Evidence-based guidelines for management of CHIP, CCUS, and idiopathic dysplasia of unknown significance are currently lacking. Follow-up should be tailored to each patient's individual risk and needs.

The current model of progression from CHIP to a myeloid malignancy includes a stepwise progression through a number of disease states. CHIP is the earliest identifiable entity in this model; by definition, it requires the presence of normal blood counts. The development of cytopenia represents the next manifestation of a dysfunctional hematopoietic system progressing toward a frank myeloid malignancy. Cytopenia in CCUS is a result of the clonal hematopoietic process leading to ineffective hematopoiesis. It is important to rule out other causes of cytopenia before diagnosing CCUS. For example, a patient with isolated thrombocytopenia and a low-level DNMT3A mutation could have idiopathic thrombocytopenic purpura (ITP). If the thrombocytopenia responds to treatment with steroids, the patient is unlikely to have CCUS. The DNMT3A mutation in this situation is less significant because DNMT3A-mutated CHIP is common in healthy older individuals.1-3 

CCUS confers a much higher risk of progression to a myeloid malignancy than ICUS, with a 10-year cumulative probability of progression of 82% in CCUS vs 9% in ICUS. Furthermore, CCUS clones with a VAF >20% are associated with a more than 95% risk of progression to a myeloid malignancy in a 10-year period.23  Consequently, a VAF of 20% is likely a better cutoff to define CCUS than the 2% used for defining CHIP. The presence of mutations in specific genes (such as U2AF1, ZRSR2, SRSF2, JAK2, or RUNX1) and the presence of multiple mutations also herald a high risk of progression of up to 80% to 90% in 5 years.23  Although the term “CCUS” is now accepted by experts in the field, I would argue that this is a misnomer because of the high risk of progression to myeloid malignancy in true CCUS. Larger clonal events can also be seen in CCUS and are associated with a risk of progression. Trisomy 8 detected by fluorescence in situ hybridization signaled the presence of a low-level clonal process and increased risk of subsequent MDS in a group of patients with unexplained cytopenias.27  Focal copy number aberrations and copy-neutral loss of heterozygosity detected by single-nucleotide polymorphism assays are associated with worse survival in patients with CCUS.28 

On the other hand, the clinical course for ICUS is more indolent. Patients with ICUS and no evidence of clonality can be monitored with periodic blood counts. Patients with CCUS require closer monitoring of their blood counts and repeat bone marrow examination if counts worsen (Table 2).

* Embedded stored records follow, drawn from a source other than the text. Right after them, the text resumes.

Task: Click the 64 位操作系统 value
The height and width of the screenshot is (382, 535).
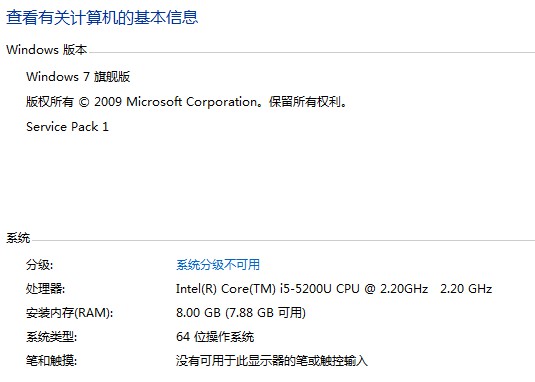Action: point(215,337)
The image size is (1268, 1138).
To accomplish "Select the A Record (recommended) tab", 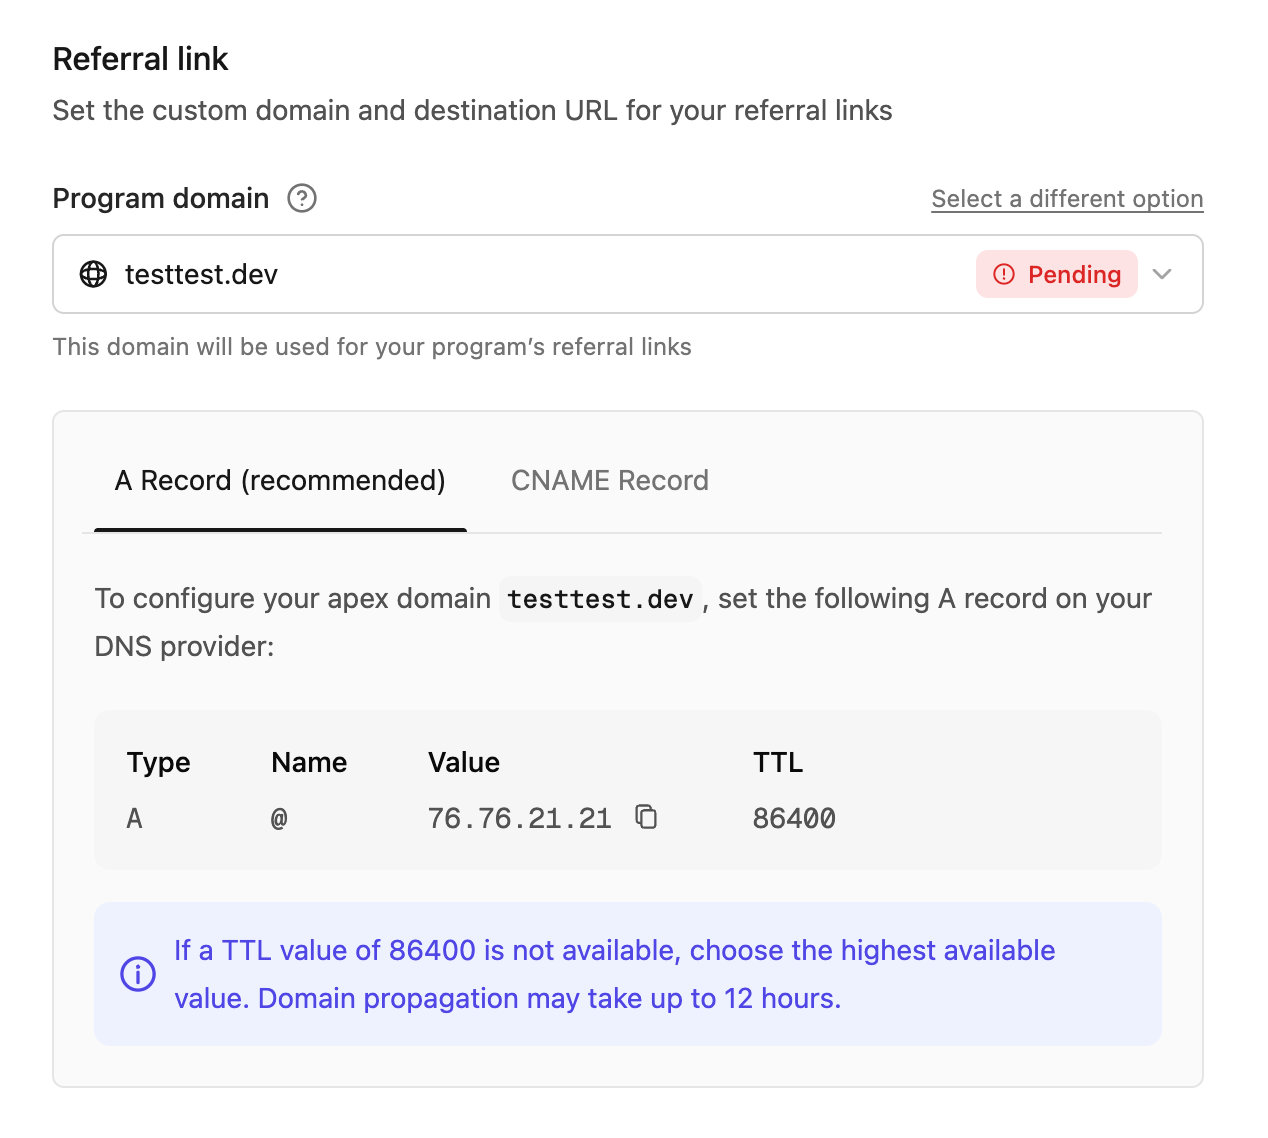I will click(x=280, y=480).
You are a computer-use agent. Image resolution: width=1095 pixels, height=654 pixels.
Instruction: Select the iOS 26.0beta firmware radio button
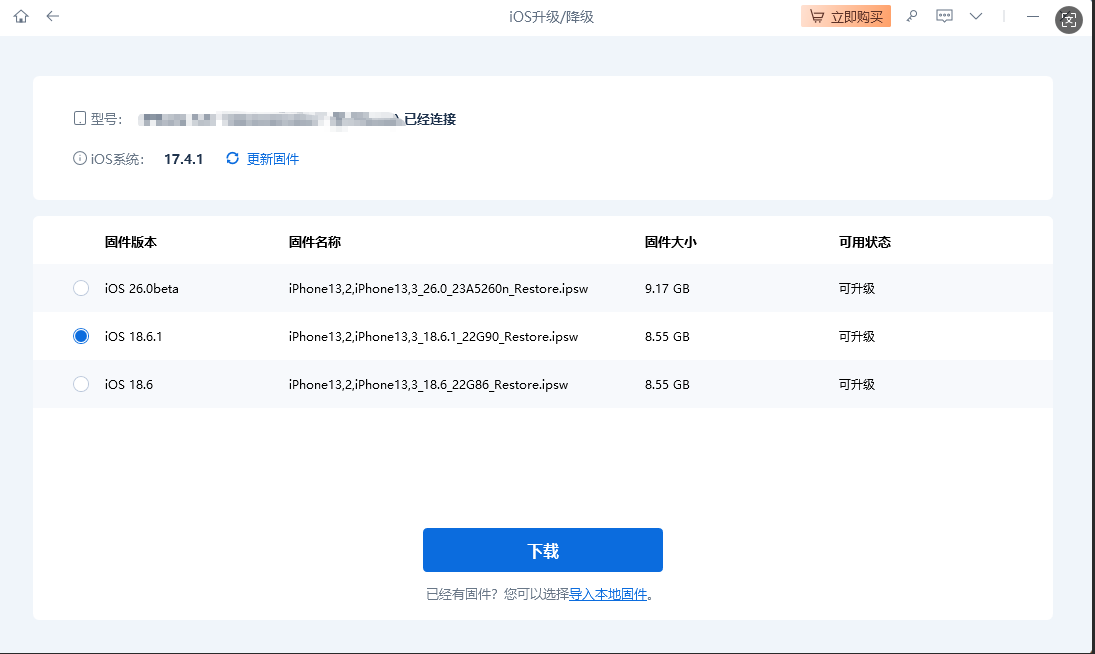point(80,288)
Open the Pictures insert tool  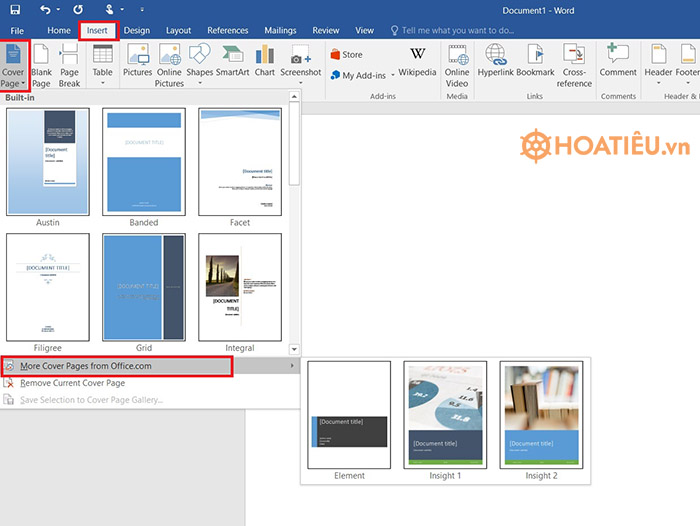(x=137, y=63)
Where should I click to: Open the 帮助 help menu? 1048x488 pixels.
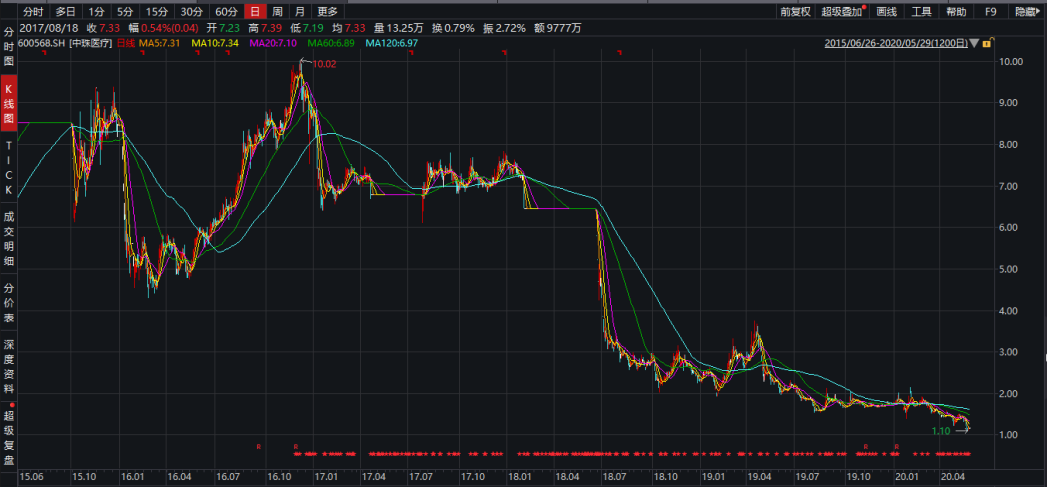point(956,12)
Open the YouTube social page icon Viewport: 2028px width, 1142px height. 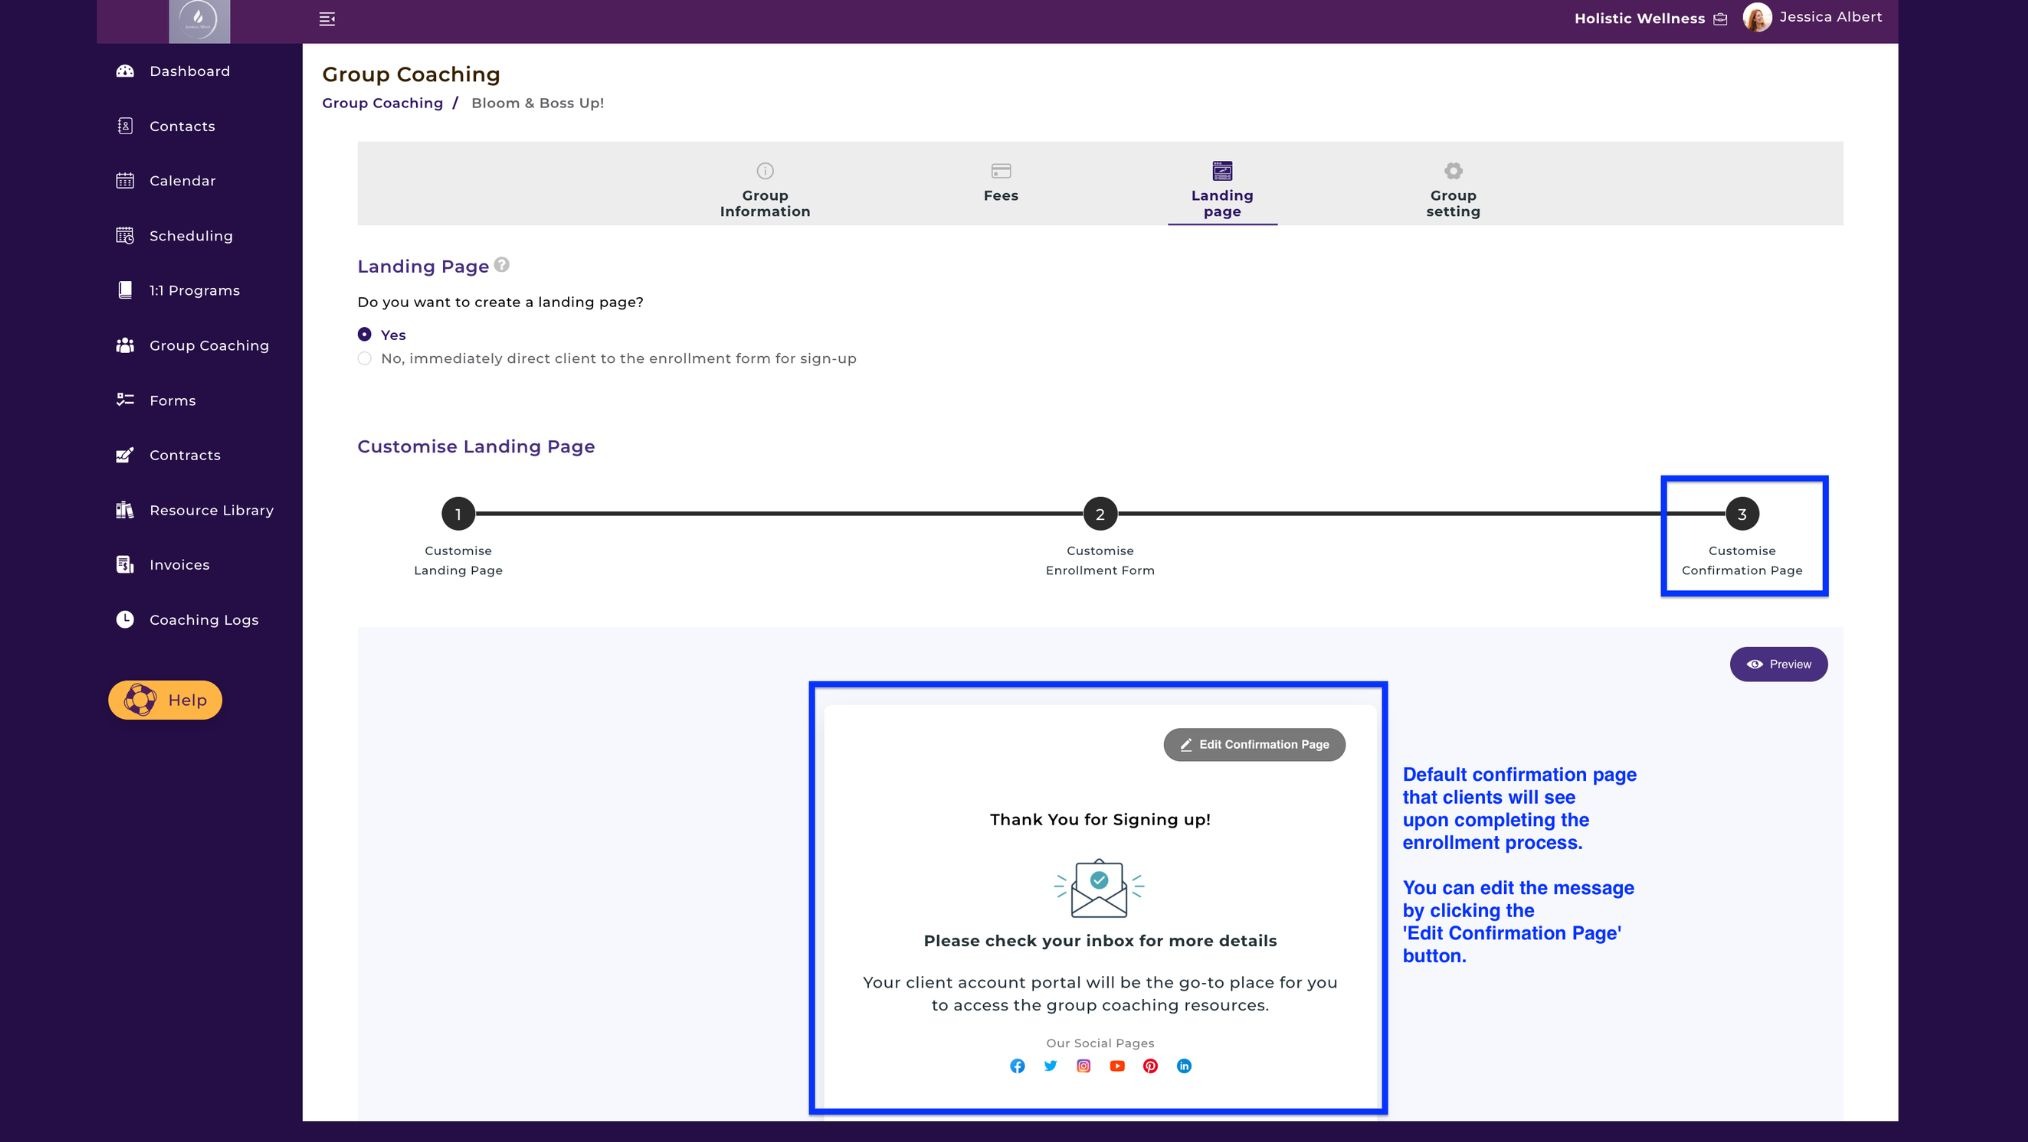coord(1117,1066)
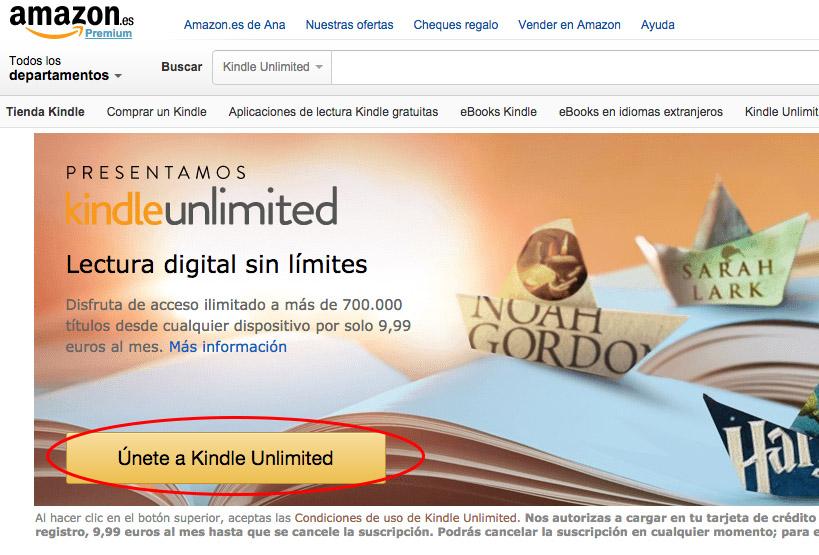Click the Amazon.es logo

coord(72,19)
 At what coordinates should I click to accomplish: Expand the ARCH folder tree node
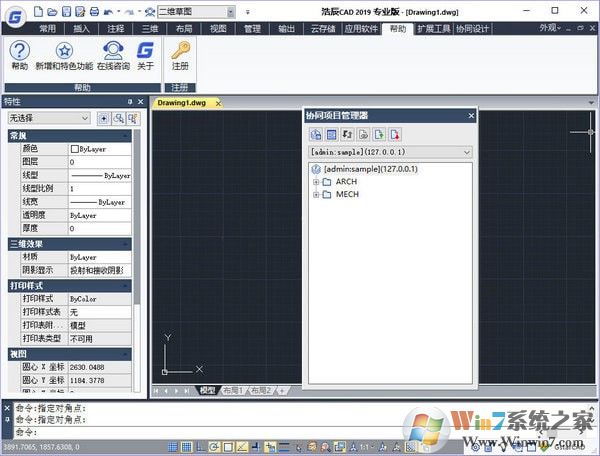point(316,182)
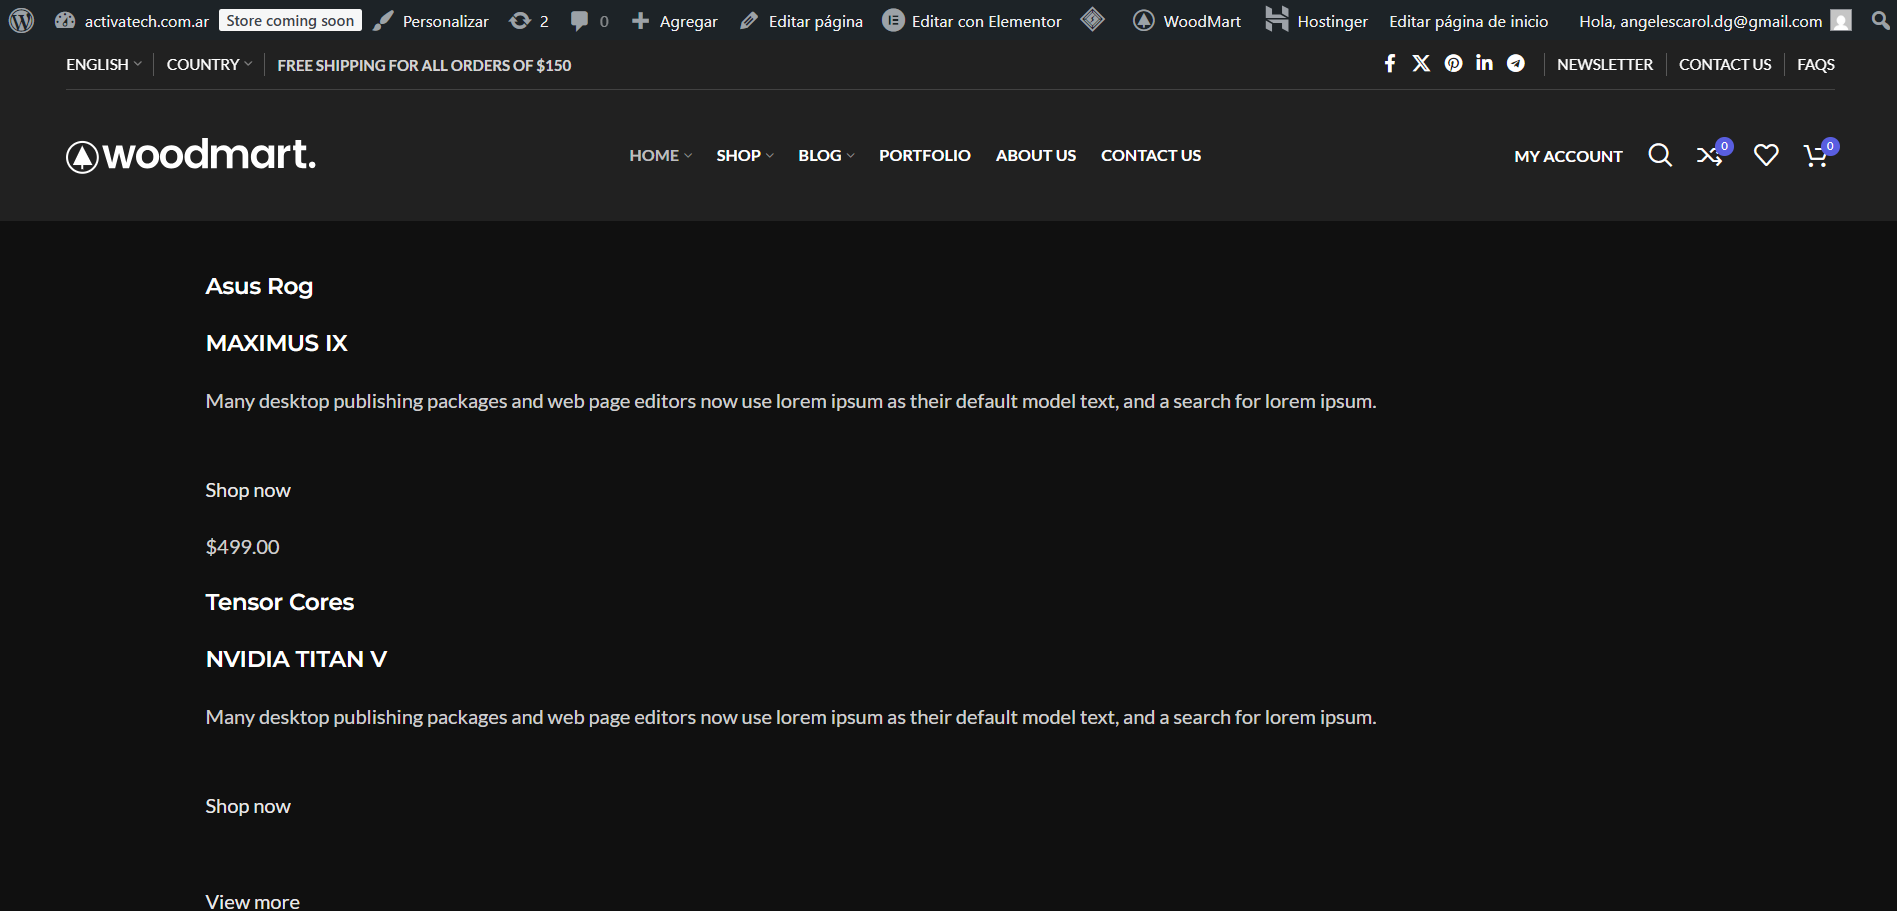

The clone size and the number of mutations in CCUS tend to be much higher than in CHIP. The pattern of mutations in CCUS tends to resemble mutations found in lower-risk MDS.29,30  Furthermore, patients with high-risk CCUS had similar survival to those with myeloid neoplasms.23  High-risk CCUS lies in a close continuum to lower-risk MDS, and the line between these 2 entities continues to blur. Patients with CCUS can also have low-level dysplasia, and some patients may develop transfusion-dependent anemia.29  While no large randomized trials exist in this space, a single-center study examining the treatment of transfusion-dependent CCUS showed some success with MDS-type therapies, including growth factors and hypomethylating agents.31  Patients with high-risk CCUS who develop transfusion dependency or signs and symptoms of bone marrow failure may benefit from treatment algorithms used in low-risk MDS. Consensus treatment and monitoring guidelines for CCUS are currently lacking.

Our patient was diagnosed with high-risk CCUS. Although his peripheral counts were highly suspicious for MDS, he did not have dysplasia, increased myeloblasts, or MDS-defining cytogenetic abnormalities. The patient was counseled about his condition and is being monitored with monthly hemograms due to the high-risk nature of his mutations. A repeat bone marrow examination will be pursued if his counts worsen or if he develops symptoms of bone marrow failure.

Afaf E. W. G. Osman: no competing financial interests to declare.

Afaf E. W. G. Osman: use of hypomethylating agents and growth factors in CCUS is briefly discussed in this article.